» **Passage shown**
Chapter 3 Studies of complex I by Fourier transform infrared spectroscopy.

Fourier transform vibrational infrared (FTIR) difference spectroscopy provides a novel spectroscopic tool to study atomic details of the structure and mechanism of respiratory NADH: ubiquinone oxidoreductase (complex I). Methods for the acquisition of difference spectra in both transmission and ATR modes in the mid-IR 4000 to 900 cm(-1) region are reviewed. In both modes, redox transitions can be induced by electrochemistry, and ultraviolet (UV)/visible spectra can be recorded simultaneously. Use of the ATR method with complex I layers immobilized on an internal reflection element (IRE) additionally allows transitions to be induced by perfusion/buffer exchange, hence providing a versatile means of analyzing IR changes associated with, for example, ligand/substrate binding or specific catalytic intermediates at high signal-to-noise. Absolute absorbance IR spectra can provide information on secondary structure, lipid/protein ratio, extent of isotope exchange, and sample quality and stability more generally. Such information is useful for quality control of samples during the acquisition of difference spectra in which specific atomic details of changes between two states may be probed. Examples of absolute and difference IR spectra of complex I are presented, and strategies for assignments of the spectral features are discussed.

» **Goal of the exercise**
Answer these questions from the chapter abstract above.
(a) What mid-IR range is given for acquiring difference spectra?
(b) What kind of spectra can be recorded at the same time as redox transitions are induced by electrochemistry?
(c) Besides electrochemistry, by what means can transitions be induced when complex I layers are immobilized on an internal reflection element?

» **Supplied records**
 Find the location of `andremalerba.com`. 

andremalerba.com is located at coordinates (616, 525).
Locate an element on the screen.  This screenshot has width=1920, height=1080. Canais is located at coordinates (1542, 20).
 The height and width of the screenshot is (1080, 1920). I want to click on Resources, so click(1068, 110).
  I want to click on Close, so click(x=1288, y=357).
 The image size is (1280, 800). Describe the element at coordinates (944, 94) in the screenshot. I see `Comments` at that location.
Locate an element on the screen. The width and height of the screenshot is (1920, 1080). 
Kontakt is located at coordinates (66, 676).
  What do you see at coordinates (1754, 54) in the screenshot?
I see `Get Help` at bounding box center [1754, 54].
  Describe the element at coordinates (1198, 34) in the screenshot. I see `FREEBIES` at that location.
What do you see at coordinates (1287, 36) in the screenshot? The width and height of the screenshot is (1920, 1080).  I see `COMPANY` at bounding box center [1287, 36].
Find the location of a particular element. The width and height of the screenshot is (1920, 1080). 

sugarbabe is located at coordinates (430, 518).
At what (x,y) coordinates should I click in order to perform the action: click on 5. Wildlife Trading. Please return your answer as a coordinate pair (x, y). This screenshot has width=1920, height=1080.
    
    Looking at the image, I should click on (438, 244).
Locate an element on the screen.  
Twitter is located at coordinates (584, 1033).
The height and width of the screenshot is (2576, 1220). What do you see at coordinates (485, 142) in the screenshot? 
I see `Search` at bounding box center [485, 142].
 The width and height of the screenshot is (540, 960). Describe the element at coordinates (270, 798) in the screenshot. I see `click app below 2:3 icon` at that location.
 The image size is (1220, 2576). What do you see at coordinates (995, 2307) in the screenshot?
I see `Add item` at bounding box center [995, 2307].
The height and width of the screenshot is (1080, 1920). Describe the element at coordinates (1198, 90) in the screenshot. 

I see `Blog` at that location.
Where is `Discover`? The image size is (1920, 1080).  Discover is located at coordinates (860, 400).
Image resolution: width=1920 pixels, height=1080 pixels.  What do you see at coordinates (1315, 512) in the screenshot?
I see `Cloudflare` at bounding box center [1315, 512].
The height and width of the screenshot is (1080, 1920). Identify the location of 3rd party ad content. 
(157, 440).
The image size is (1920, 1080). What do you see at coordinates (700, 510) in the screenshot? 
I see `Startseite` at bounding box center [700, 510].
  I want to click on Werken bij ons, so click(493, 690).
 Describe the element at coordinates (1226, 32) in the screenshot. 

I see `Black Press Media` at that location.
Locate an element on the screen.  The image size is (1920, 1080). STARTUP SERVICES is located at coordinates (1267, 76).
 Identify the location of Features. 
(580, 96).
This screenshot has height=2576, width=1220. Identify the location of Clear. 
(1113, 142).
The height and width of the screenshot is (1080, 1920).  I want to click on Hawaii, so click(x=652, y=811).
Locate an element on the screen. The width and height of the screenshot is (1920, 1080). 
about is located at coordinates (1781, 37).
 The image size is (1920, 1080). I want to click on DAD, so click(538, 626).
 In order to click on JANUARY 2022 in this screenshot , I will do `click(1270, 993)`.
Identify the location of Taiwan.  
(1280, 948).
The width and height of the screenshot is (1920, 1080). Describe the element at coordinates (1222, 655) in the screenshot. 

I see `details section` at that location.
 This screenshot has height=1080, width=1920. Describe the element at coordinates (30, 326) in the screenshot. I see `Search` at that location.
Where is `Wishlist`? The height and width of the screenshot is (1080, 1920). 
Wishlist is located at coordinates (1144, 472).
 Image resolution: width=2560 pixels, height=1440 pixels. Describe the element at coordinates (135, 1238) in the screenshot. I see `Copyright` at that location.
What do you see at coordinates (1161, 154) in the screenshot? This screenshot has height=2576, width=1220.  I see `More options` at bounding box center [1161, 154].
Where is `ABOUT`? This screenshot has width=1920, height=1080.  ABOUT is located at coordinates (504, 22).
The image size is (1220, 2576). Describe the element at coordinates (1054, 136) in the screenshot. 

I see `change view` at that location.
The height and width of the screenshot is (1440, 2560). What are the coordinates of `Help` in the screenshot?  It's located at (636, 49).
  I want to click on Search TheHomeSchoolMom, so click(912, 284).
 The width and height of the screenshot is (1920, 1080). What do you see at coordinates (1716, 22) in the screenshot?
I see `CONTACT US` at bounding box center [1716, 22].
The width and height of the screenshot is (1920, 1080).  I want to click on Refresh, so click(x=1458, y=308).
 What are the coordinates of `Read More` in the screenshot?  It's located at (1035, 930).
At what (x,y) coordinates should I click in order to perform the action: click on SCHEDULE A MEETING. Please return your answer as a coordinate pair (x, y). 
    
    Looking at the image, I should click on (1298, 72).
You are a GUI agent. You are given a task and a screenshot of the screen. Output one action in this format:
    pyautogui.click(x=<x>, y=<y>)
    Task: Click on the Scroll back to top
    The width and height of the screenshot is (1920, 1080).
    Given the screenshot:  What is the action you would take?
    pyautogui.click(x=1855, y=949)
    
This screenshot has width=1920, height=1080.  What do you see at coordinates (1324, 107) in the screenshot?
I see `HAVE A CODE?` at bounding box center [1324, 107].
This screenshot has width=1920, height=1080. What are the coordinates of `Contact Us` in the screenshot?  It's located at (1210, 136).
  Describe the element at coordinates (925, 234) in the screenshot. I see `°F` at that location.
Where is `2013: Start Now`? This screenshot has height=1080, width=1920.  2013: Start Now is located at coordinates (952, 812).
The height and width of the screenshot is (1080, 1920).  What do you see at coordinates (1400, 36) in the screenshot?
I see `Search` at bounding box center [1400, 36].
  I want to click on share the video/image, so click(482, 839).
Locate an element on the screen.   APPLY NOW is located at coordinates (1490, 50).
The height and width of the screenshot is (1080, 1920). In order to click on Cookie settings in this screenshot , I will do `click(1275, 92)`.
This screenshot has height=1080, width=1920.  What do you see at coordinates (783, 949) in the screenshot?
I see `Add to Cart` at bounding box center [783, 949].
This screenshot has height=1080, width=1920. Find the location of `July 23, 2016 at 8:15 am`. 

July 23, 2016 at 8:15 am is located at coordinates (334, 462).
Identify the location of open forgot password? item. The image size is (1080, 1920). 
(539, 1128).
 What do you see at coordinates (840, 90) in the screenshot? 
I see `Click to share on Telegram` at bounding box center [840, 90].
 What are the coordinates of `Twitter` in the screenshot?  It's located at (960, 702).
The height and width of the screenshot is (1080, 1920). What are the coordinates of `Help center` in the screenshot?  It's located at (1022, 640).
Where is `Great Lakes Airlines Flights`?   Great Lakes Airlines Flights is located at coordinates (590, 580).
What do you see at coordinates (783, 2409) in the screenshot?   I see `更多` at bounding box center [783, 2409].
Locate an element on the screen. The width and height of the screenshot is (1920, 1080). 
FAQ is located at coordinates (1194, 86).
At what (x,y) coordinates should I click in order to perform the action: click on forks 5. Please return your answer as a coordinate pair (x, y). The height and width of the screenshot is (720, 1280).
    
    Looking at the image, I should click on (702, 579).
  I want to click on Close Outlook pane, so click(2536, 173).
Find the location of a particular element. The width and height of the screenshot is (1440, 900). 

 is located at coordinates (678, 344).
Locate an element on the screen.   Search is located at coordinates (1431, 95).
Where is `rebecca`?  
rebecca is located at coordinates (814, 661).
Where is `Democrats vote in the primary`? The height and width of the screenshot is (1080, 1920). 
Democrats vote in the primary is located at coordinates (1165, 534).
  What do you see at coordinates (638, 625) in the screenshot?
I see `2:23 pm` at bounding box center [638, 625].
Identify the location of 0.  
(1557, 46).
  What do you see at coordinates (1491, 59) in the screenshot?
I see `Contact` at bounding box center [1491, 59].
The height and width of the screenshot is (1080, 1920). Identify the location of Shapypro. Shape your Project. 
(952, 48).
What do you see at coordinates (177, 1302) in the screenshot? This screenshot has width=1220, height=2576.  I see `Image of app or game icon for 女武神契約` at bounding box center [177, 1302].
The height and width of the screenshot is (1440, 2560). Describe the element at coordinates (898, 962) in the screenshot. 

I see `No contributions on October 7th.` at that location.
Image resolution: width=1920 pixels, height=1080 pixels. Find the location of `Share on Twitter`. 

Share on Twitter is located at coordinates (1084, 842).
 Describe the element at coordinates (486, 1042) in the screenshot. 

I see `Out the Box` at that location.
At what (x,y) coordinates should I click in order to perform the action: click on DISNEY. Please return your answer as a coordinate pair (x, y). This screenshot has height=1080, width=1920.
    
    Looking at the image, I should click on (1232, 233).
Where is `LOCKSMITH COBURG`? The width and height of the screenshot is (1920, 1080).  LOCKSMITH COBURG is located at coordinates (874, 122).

» **Task solution**
(a) 4000 to 900 cm(-1)
(b) Ultraviolet (UV)/visible spectra
(c) By perfusion/buffer exchange